Diagnostic and prognostic value of preoperative ¹⁸F-fluorodeoxyglucose positron emission tomography/computed tomography for colorectal cancer: comparison with conventional computed tomography.
- Author:
Joo Young LEE
1
;
Soon Man YOON
;
Jeong Tae KIM
;
Ki Bae KIM
;
Mi Jin KIM
;
Jae Geun PARK
;
Taek Gu LEE
;
Sang Jeon LEE
;
Sung Soo KOONG
;
Joung Ho HAN
;
Hee Bok CHAE
;
Seon Mee PARK
;
Sei Jin YOUN
Author Information
- Publication Type:Original Article
- Keywords: Positron-emission tomography; Computed tomography; Colorectal neoplasms; Diagnosis; Prognosis
- MeSH: Colorectal Neoplasms*; Diagnosis; Electrons*; Humans; Lymph Nodes; Neoplasm Metastasis; Positron-Emission Tomography; Prognosis; Recurrence; Sensitivity and Specificity
- From:Intestinal Research 2017;15(2):208-214
- CountryRepublic of Korea
- Language:English
- Abstract: BACKGROUND/AIMS: ¹⁸F-fluorodeoxyglucose positron emission tomography/computed tomography (FDG-PET/CT) has been used for preoperative staging of colorectal cancer (CRC). However, the diagnostic accuracy of FDG-PET/CT for detection of lymph node or distant metastasis and its prognostic role have not been well established. We therefore evaluated the diagnostic and prognostic value of FDG-PET/CT in comparison with conventional CT for CRC. METHODS: We investigated 220 patients who underwent preoperative FDG-PET/CT and CT, followed by curative surgery for CRC. The sensitivity, specificity, accuracy, positive predictive value, and negative predictive value of FDG-PET/CT and CT for detection of lymph node metastasis and distant metastasis were evaluated.

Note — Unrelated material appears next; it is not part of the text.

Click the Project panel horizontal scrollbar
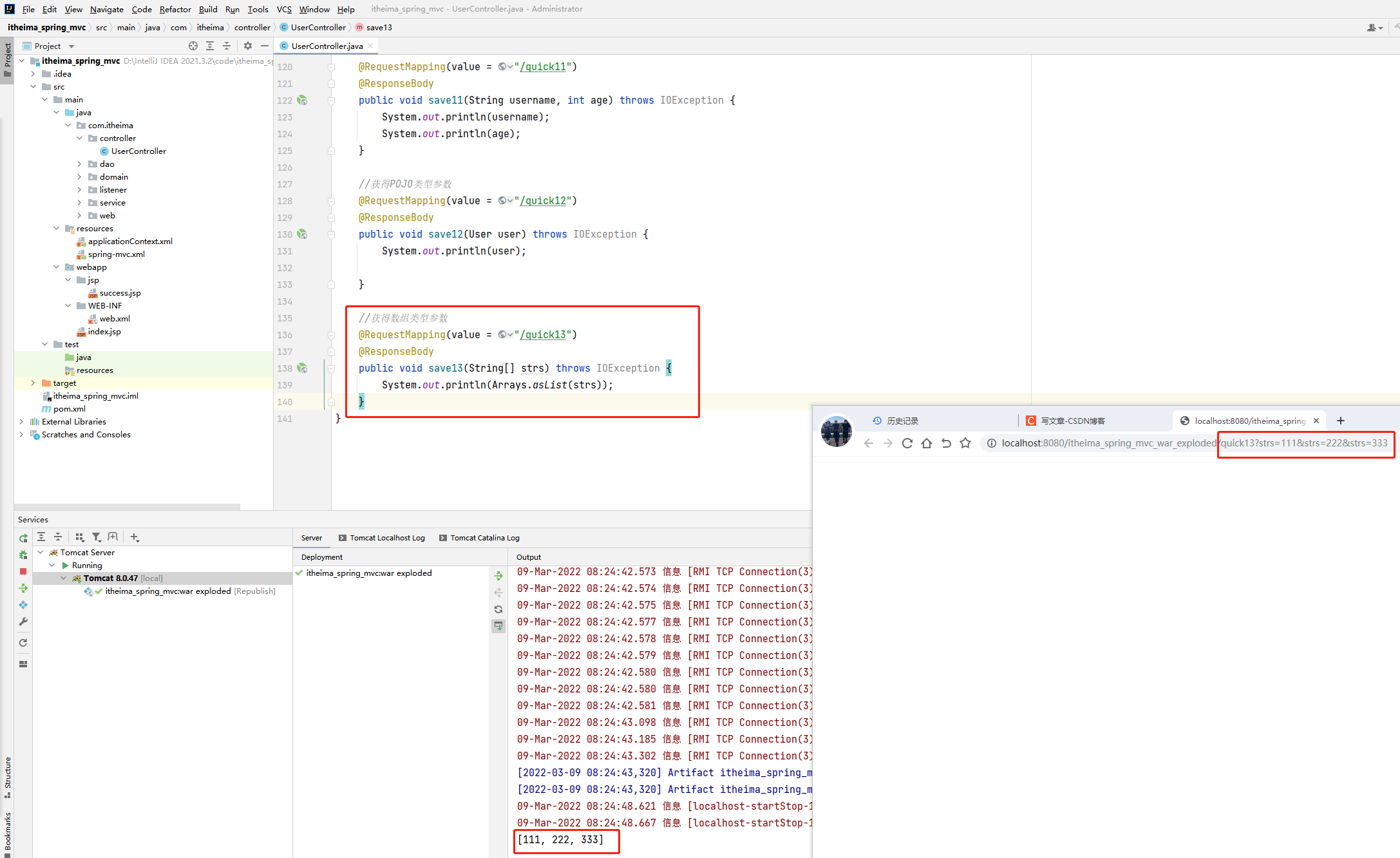Image resolution: width=1400 pixels, height=858 pixels. (x=128, y=507)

In addition, we assessed the findings of FDG-PET/CT and CT according to outcomes, including cancer recurrence and cancer-related death, for evaluation of prognostic value. RESULTS: For detection of lymph node metastasis, FDG-PET/CT had a sensitivity of 44%, a specificity of 84%, and an accuracy of 67%, compared with 59%, 65%, and 62%, respectively, for CT (P=0.029, P=0.000, and P=0.022). For distant metastasis, FDG-PET/CT had a sensitivity of 79%, a specificity of 94%, and an accuracy of 93%, compared with 79%, 87%, and 86%, respectively, for CT (P=1.000, P=0.004, and P=0.037). In addition, positive findings of lymph node metastasis and distant metastasis on FDG-PET/CT were associated significantly with cancer recurrence or cancer-related death (P=0.009, P=0.001, respectively). CONCLUSIONS: Preoperative FDG-PET/CT had a higher specificity and accuracy compared to CT for detection of lymph node metastasis and distant metastasis of CRC. In addition, FDG-PET/CT could be a valuable prognostic tool for CRC.